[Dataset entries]
····················

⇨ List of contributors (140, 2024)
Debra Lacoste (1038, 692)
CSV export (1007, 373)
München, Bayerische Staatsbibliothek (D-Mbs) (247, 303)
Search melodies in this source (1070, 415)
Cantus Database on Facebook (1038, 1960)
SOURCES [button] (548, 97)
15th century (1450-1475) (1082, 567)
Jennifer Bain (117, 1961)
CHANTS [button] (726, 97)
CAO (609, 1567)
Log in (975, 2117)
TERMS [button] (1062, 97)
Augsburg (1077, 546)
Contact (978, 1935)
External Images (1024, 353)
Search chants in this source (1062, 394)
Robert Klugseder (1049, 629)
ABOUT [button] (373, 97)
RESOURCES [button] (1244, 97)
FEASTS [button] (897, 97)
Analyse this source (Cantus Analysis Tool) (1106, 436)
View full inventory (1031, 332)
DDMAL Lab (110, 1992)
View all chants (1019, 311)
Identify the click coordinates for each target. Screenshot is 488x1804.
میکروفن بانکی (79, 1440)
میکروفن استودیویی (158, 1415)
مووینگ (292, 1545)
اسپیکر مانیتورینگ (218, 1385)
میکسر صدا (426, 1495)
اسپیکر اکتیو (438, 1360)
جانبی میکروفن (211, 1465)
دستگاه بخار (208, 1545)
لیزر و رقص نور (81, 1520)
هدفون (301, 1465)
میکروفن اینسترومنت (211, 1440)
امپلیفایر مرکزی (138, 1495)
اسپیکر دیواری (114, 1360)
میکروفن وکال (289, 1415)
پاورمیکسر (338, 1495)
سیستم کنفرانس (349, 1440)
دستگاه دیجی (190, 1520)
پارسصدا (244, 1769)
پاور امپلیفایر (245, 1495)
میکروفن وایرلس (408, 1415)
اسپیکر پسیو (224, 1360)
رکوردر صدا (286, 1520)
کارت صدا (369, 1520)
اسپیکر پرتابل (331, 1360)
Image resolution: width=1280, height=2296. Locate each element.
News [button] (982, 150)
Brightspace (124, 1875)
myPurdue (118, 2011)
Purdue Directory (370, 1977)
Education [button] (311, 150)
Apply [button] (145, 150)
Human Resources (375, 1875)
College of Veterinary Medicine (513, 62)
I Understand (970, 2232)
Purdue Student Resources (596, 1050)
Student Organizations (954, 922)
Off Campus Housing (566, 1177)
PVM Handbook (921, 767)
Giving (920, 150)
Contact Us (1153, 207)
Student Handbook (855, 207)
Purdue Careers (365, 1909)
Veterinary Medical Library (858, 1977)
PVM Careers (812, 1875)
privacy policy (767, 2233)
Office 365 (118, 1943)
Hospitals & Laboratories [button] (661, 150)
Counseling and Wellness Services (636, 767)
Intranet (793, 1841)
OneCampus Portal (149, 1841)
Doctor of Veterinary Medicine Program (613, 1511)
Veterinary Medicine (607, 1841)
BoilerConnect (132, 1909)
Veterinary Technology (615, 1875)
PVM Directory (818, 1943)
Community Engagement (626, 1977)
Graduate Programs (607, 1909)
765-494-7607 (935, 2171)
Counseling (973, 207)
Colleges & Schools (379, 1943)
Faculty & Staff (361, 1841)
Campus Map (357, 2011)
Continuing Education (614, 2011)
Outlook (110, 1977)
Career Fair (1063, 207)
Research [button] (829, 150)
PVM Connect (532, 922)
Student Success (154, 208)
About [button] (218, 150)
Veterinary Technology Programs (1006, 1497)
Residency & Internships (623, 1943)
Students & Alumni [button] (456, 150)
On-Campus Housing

····················

◆ **EXERCISE BRIEF**
Retype all of the items above, character for character.

◆ **EXERCISE SOLUTION**
⇨ List of contributors (140, 2024)
Debra Lacoste (1038, 692)
CSV export (1007, 373)
München, Bayerische Staatsbibliothek (D-Mbs) (247, 303)
Search melodies in this source (1070, 415)
Cantus Database on Facebook (1038, 1960)
SOURCES [button] (548, 97)
15th century (1450-1475) (1082, 567)
Jennifer Bain (117, 1961)
CHANTS [button] (726, 97)
CAO (609, 1567)
Log in (975, 2117)
TERMS [button] (1062, 97)
Augsburg (1077, 546)
Contact (978, 1935)
External Images (1024, 353)
Search chants in this source (1062, 394)
Robert Klugseder (1049, 629)
ABOUT [button] (373, 97)
RESOURCES [button] (1244, 97)
FEASTS [button] (897, 97)
Analyse this source (Cantus Analysis Tool) (1106, 436)
View full inventory (1031, 332)
DDMAL Lab (110, 1992)
View all chants (1019, 311)
Identify the click coordinates for each target. Screenshot is 488x1804.
میکروفن بانکی (79, 1440)
میکروفن استودیویی (158, 1415)
مووینگ (292, 1545)
اسپیکر مانیتورینگ (218, 1385)
میکسر صدا (426, 1495)
اسپیکر اکتیو (438, 1360)
جانبی میکروفن (211, 1465)
دستگاه بخار (208, 1545)
لیزر و رقص نور (81, 1520)
هدفون (301, 1465)
میکروفن اینسترومنت (211, 1440)
امپلیفایر مرکزی (138, 1495)
اسپیکر دیواری (114, 1360)
میکروفن وکال (289, 1415)
پاورمیکسر (338, 1495)
سیستم کنفرانس (349, 1440)
دستگاه دیجی (190, 1520)
پارسصدا (244, 1769)
پاور امپلیفایر (245, 1495)
میکروفن وایرلس (408, 1415)
اسپیکر پسیو (224, 1360)
رکوردر صدا (286, 1520)
کارت صدا (369, 1520)
اسپیکر پرتابل (331, 1360)
Image resolution: width=1280, height=2296. Locate each element.
News [button] (982, 150)
Brightspace (124, 1875)
myPurdue (118, 2011)
Purdue Directory (370, 1977)
Education [button] (311, 150)
Apply [button] (145, 150)
Human Resources (375, 1875)
College of Veterinary Medicine (513, 62)
I Understand (970, 2232)
Purdue Student Resources (596, 1050)
Student Organizations (954, 922)
Off Campus Housing (566, 1177)
PVM Handbook (921, 767)
Giving (920, 150)
Contact Us (1153, 207)
Student Handbook (855, 207)
Purdue Careers (365, 1909)
Veterinary Medical Library (858, 1977)
PVM Careers (812, 1875)
privacy policy (767, 2233)
Office 365 (118, 1943)
Hospitals & Laboratories [button] (661, 150)
Counseling and Wellness Services (636, 767)
Intranet (793, 1841)
OneCampus Portal (149, 1841)
Doctor of Veterinary Medicine Program (613, 1511)
Veterinary Medicine (607, 1841)
BoilerConnect (132, 1909)
Veterinary Technology (615, 1875)
PVM Directory (818, 1943)
Community Engagement (626, 1977)
Graduate Programs (607, 1909)
765-494-7607 (935, 2171)
Counseling (973, 207)
Colleges & Schools (379, 1943)
Faculty & Staff (361, 1841)
Campus Map (357, 2011)
Continuing Education (614, 2011)
Outlook (110, 1977)
Career Fair (1063, 207)
Research [button] (829, 150)
PVM Connect (532, 922)
Student Success (154, 208)
About [button] (218, 150)
Veterinary Technology Programs (1006, 1497)
Residency & Internships (623, 1943)
Students & Alumni [button] (456, 150)
On-Campus Housing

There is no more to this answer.